§ YOUR OBJECTIVE
Can you output the entries below word for word, starting with the first line and stopping after the line that contains "Action: [x=316, y=219]", with that line included?

§ MATERIAL FOR THE TASK

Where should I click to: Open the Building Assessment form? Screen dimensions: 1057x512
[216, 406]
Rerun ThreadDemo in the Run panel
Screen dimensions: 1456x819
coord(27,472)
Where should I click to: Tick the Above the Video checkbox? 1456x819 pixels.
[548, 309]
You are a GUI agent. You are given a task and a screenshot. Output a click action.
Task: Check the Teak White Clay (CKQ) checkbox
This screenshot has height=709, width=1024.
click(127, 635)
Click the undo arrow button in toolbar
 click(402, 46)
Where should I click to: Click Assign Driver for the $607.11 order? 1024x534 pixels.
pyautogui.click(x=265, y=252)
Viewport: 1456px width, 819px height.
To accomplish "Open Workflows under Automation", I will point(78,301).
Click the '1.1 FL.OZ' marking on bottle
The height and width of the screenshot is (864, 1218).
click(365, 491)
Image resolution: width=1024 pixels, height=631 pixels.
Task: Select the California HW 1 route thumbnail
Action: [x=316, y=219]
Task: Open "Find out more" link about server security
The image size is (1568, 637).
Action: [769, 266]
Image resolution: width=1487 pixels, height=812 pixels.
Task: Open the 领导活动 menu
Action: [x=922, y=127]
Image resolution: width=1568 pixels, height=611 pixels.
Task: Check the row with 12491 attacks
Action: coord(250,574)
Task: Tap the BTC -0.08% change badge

§ SOLUTION BELOW
Where should I click to: Open the Building Assessment form? Screen dimensions: 1057x512
[216, 406]
Rerun ThreadDemo in the Run panel
Screen dimensions: 1456x819
coord(27,472)
Where should I click to: Tick the Above the Video checkbox? 1456x819 pixels.
[548, 309]
You are a GUI agent. You are given a task and a screenshot. Output a click action.
Task: Check the Teak White Clay (CKQ) checkbox
This screenshot has height=709, width=1024.
click(127, 635)
Click the undo arrow button in toolbar
 click(402, 46)
Where should I click to: Click Assign Driver for the $607.11 order? 1024x534 pixels.
pyautogui.click(x=265, y=252)
Viewport: 1456px width, 819px height.
To accomplish "Open Workflows under Automation", I will point(78,301).
Click the '1.1 FL.OZ' marking on bottle
The height and width of the screenshot is (864, 1218).
click(365, 491)
Image resolution: width=1024 pixels, height=631 pixels.
Task: Select the California HW 1 route thumbnail
Action: [x=316, y=219]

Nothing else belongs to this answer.